In time? He was done with the games. “What about Bryant Wilson?” he asked through clenched teeth. His father’s shoulders slumped. Something tugged inside Devon, but he ignored it. “I demand answers.”
It was another moment before Harrison spoke. “All right. Come into my office.”
“In two minutes. I need to find Hannah.” At his father’s confused look, he added, “The art lady. She was near your second gallery when the storm hit. Now she’s lost somewhere in the house.”
“Take the flashlight, Dev.” Frannie held it out. “Go talk your big business deals. I’ll relight your candles and make sure Hannah’s safe. Take as long as you need.”

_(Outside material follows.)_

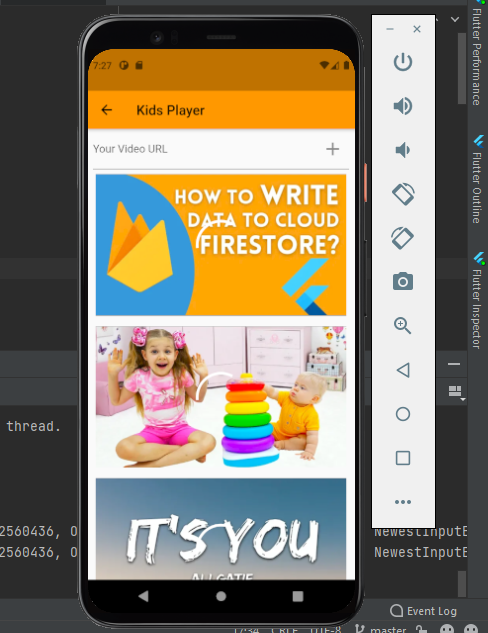The height and width of the screenshot is (633, 488).
Task: Click the emulator power button icon
Action: pyautogui.click(x=402, y=62)
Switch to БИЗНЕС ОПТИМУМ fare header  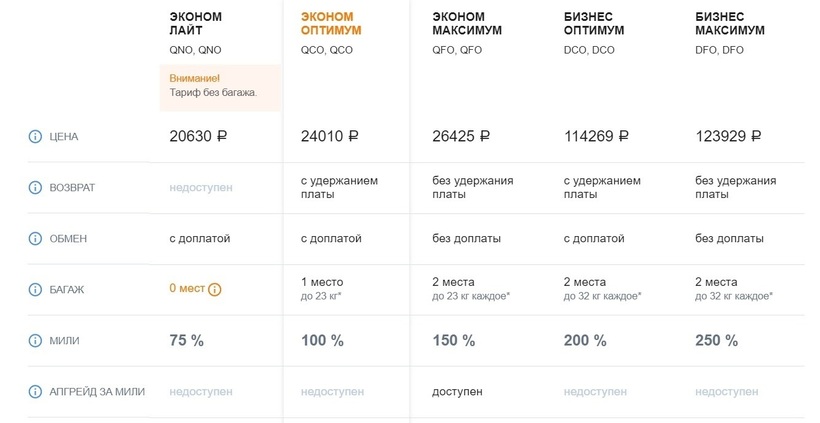coord(594,24)
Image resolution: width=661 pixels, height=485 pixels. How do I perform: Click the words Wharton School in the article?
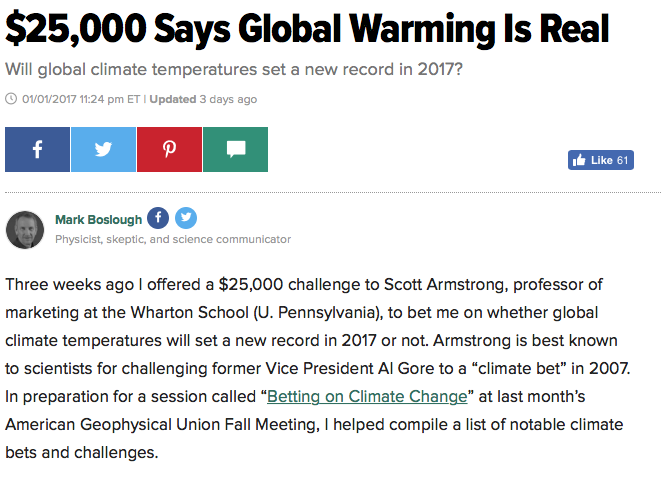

Devon hesitated. He should really be looking with Frannie, because something was off. But his sister knew more hidey-holes around here than he ever had, and Harrison held answers he needed. It’s over. I didn’t get your company in time. What the hell did that mean? Harrison was dropping the takeover? And why would he have claimed he was Bryant on Friday? Curiosity and a thin ray of hope dragged Devon into the office.
Harrison gingerly lowered himself in the leather chair as if his body ached. He hadn’t made eye contact since the foyer, and now gripped the edge of the colossal desk, staring at his white knuckles.
“What do time and your o
ld partner have to do with you stealing my company?” Devon sat across the wide desk, glancing out the window at the next flash of lightning. The display was nature at its most savage. Trees bent at a frightening angle, and the lake rose like a dark beast, covered in furious, foaming white caps. All went dark. He shuddered and turned to his father. Although he wanted this confrontation to be all fire-and-brimstone fury for what he and Eric had been put through, he couldn’t bring himself to even raise his voice in the face of this peculiar frailty. Thunder ripped overhead, the bass hurting his inner ears. Still he didn’t press for an answer.
Harrison finally looked up. “What do you know about Bryant Wilson?”
Devon shrugged. More games? Harrison couldn’t just explain outright why Bryant Wilson was helping steal Ashby? “You and Mom argued about him a lot. I think she sided with him, and you were always angry. Whether it was at him or her or both, I don’t know. I was nine. It meant nothing to me. Why would he buy Eric’s shares?”
“He didn’t. He died of heart failure four years ago. And I hope the bastard is burning to a crisp.”
Devon spread his arms. “So we’re back to square one. You are Bryant.”
“I took the name, yes.”
“Why? He was your enemy.”
“Not always.” Harrison’s shoulders slumped, the resignation on his face such a white flag of surrender that Devon’s jaw slackened. “He was my closest friend at Yale. We both entered the Navy together, running the supply department aboard the Princeton. After Korea, we started a brokerage firm. Figured we’d marry a couple of babes, settle in the suburbs, have kids who’d also grow up as best friends.”
Devon raked a hand over his still tender scalp. He wanted answers. He wanted to find Hannah and take her back to the Drake. He wanted to turn her back into the wanton vixen she’d been upstairs. This trip through his father’s memory played no part in any of that.
“We named the company BryWick. Eight years in, we were making money hand over fist. Not a deal went wrong; not a contract fell through. Then one day we received a surprise visit from the Securities and Exchange Commission. Turns out Bryant had played fast and loose with investors’ money. He’d dummy up statements, pay old investors with new investor money. Siphoned off millions no one ever found. He did this for years, right under my nose. Only he’d grown careless. The reports he issued were too good to be true, and it sparked the SEC’s interest.”